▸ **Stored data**
--- --- ---
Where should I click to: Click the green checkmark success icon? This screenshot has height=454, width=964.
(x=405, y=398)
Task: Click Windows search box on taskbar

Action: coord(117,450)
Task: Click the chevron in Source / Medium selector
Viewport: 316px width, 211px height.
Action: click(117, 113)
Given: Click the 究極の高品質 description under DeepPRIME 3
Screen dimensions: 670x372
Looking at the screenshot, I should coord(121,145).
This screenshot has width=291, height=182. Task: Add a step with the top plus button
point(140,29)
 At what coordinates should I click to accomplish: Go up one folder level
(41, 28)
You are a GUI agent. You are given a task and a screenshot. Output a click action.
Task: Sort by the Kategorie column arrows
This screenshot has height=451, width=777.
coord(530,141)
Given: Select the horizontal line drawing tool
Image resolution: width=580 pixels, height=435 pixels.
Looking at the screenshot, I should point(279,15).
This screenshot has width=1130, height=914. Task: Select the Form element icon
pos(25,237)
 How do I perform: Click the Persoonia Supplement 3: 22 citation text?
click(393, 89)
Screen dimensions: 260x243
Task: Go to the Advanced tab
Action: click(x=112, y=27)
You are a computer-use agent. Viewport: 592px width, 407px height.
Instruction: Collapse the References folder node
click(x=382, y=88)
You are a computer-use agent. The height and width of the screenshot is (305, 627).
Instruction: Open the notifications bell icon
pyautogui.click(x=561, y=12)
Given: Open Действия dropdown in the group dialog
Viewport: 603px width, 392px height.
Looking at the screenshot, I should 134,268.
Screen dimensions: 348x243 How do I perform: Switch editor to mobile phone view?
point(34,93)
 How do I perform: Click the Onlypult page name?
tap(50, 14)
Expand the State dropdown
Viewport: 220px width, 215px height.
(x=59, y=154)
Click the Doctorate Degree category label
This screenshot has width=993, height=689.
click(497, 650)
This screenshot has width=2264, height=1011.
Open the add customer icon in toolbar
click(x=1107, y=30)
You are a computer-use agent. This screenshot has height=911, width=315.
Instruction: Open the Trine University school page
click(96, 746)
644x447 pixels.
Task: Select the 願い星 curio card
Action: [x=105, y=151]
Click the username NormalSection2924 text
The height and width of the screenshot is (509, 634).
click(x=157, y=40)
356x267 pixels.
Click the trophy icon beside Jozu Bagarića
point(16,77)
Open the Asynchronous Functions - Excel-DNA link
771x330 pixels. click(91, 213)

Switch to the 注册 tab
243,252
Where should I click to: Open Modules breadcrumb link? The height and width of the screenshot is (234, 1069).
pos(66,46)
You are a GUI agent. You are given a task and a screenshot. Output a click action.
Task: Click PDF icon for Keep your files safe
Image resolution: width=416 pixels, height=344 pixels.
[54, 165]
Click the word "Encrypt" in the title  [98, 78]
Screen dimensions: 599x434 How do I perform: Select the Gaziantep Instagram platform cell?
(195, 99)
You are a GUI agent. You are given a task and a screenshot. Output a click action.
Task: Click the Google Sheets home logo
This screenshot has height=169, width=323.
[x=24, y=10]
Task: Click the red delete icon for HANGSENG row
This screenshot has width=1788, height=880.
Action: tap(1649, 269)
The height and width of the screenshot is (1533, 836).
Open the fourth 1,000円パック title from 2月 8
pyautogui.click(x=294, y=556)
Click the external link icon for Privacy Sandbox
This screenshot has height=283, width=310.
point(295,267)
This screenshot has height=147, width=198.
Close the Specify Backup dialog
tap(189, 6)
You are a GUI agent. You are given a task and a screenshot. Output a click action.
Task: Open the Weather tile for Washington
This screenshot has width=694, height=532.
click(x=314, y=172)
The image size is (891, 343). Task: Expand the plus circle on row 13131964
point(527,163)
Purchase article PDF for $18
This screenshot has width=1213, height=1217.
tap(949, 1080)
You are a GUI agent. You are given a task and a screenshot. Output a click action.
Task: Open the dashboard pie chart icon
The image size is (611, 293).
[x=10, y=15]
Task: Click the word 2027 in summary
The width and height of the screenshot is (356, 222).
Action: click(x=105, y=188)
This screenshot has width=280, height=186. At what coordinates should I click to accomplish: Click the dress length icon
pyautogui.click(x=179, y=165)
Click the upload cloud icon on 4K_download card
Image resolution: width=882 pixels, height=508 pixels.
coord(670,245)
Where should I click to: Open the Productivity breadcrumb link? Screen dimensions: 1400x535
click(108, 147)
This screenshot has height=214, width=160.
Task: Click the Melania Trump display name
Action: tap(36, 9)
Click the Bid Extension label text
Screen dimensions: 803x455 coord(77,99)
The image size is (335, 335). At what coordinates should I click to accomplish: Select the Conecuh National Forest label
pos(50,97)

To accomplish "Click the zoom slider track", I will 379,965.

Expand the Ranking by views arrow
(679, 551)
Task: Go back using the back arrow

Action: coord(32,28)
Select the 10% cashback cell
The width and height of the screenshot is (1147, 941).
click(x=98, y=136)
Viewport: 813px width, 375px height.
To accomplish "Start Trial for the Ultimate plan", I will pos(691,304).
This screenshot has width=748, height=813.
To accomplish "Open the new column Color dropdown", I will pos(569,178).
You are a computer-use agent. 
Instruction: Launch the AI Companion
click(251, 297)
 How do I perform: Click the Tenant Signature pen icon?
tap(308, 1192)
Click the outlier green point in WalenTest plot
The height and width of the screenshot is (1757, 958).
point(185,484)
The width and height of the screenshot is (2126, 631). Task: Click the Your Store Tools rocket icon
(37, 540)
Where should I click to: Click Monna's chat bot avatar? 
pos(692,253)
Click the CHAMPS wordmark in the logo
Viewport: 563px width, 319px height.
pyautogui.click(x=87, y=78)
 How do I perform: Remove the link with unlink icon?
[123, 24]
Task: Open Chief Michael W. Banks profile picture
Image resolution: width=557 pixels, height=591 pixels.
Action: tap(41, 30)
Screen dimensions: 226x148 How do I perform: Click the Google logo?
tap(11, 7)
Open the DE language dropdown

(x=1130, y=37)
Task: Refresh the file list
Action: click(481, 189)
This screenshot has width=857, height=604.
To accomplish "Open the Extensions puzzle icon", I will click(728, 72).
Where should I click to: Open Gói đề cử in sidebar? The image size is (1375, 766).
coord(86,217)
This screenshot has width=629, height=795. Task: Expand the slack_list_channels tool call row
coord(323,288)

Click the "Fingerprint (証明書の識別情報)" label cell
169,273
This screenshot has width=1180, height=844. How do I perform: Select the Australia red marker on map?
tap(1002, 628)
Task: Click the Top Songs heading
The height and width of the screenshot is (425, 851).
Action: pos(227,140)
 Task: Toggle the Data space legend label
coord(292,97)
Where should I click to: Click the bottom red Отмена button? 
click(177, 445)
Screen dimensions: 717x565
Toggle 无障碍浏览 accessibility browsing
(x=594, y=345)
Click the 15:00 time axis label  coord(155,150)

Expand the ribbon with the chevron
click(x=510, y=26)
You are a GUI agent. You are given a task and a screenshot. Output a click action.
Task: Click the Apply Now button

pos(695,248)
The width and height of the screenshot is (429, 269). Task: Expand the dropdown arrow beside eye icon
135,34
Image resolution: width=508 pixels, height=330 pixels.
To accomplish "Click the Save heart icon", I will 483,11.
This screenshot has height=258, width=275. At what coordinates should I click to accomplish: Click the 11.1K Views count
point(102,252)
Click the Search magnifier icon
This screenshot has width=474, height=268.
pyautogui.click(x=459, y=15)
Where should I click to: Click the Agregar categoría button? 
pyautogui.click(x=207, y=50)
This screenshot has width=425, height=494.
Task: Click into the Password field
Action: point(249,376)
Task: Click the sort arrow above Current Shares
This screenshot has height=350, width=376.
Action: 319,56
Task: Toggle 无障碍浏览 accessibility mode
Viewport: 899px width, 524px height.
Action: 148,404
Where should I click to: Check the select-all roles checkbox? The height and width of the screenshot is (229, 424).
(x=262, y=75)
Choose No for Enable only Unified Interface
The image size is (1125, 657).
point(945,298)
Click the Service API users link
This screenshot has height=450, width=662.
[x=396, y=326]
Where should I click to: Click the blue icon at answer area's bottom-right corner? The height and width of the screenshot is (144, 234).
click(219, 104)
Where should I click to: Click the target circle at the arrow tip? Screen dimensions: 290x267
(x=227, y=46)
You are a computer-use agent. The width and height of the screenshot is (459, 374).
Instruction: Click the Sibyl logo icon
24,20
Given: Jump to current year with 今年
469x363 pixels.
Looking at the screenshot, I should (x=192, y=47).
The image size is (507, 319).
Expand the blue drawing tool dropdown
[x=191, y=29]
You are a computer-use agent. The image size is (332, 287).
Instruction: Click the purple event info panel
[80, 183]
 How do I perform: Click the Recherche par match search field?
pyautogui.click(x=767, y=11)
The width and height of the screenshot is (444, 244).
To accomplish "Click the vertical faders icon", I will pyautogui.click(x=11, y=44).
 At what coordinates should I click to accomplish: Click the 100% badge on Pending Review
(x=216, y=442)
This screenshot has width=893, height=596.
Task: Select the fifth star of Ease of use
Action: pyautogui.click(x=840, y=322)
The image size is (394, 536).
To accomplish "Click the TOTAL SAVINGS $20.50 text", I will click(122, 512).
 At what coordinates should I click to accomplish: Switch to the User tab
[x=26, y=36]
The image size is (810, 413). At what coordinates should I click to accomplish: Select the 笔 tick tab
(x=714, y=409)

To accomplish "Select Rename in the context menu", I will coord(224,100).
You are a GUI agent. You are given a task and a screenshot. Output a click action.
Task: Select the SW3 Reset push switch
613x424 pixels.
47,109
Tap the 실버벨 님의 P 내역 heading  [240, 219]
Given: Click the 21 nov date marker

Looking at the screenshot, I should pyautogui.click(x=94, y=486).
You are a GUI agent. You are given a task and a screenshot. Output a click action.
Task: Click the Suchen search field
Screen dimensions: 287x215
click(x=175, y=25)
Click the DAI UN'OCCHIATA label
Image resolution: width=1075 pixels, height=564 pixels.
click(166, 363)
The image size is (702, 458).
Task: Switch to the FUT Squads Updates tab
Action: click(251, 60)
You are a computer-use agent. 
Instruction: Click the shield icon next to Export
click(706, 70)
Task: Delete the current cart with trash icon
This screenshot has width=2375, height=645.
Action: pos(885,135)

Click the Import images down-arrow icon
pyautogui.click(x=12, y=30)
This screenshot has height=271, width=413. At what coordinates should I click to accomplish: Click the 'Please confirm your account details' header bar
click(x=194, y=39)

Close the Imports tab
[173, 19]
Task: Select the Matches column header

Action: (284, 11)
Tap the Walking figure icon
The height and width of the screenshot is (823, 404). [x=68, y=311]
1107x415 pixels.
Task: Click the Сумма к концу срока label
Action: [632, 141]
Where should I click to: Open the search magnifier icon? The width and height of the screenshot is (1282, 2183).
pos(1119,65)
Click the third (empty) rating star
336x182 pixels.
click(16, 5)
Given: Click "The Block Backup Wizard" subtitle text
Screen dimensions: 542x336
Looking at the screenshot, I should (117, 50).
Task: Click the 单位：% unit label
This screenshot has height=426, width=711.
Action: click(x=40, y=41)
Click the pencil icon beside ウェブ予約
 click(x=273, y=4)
--- --- ---
▸ **WHAT YOU HAVE TO DO**
The answer is the lines above between the line holding "Given: Select the" and the line holding "You are a computer-use agent. This", inclusive, each written out exactly, and no others.

▸ **REPLY**
Given: Select the horizontal line drawing tool
Image resolution: width=580 pixels, height=435 pixels.
Looking at the screenshot, I should point(279,15).
This screenshot has width=1130, height=914. Task: Select the Form element icon
pos(25,237)
 How do I perform: Click the Persoonia Supplement 3: 22 citation text?
click(393, 89)
Screen dimensions: 260x243
Task: Go to the Advanced tab
Action: click(x=112, y=27)
You are a computer-use agent. Viewport: 592px width, 407px height.
Instruction: Collapse the References folder node
click(x=382, y=88)
You are a computer-use agent. The height and width of the screenshot is (305, 627).
Instruction: Open the notifications bell icon
pyautogui.click(x=561, y=12)
Given: Open Действия dropdown in the group dialog
Viewport: 603px width, 392px height.
Looking at the screenshot, I should 134,268.
Screen dimensions: 348x243 How do I perform: Switch editor to mobile phone view?
point(34,93)
 How do I perform: Click the Onlypult page name?
tap(50, 14)
Expand the State dropdown
Viewport: 220px width, 215px height.
(x=59, y=154)
Click the Doctorate Degree category label
This screenshot has width=993, height=689.
click(497, 650)
This screenshot has width=2264, height=1011.
Open the add customer icon in toolbar
click(x=1107, y=30)
You are a computer-use agent. This screenshot has height=911, width=315.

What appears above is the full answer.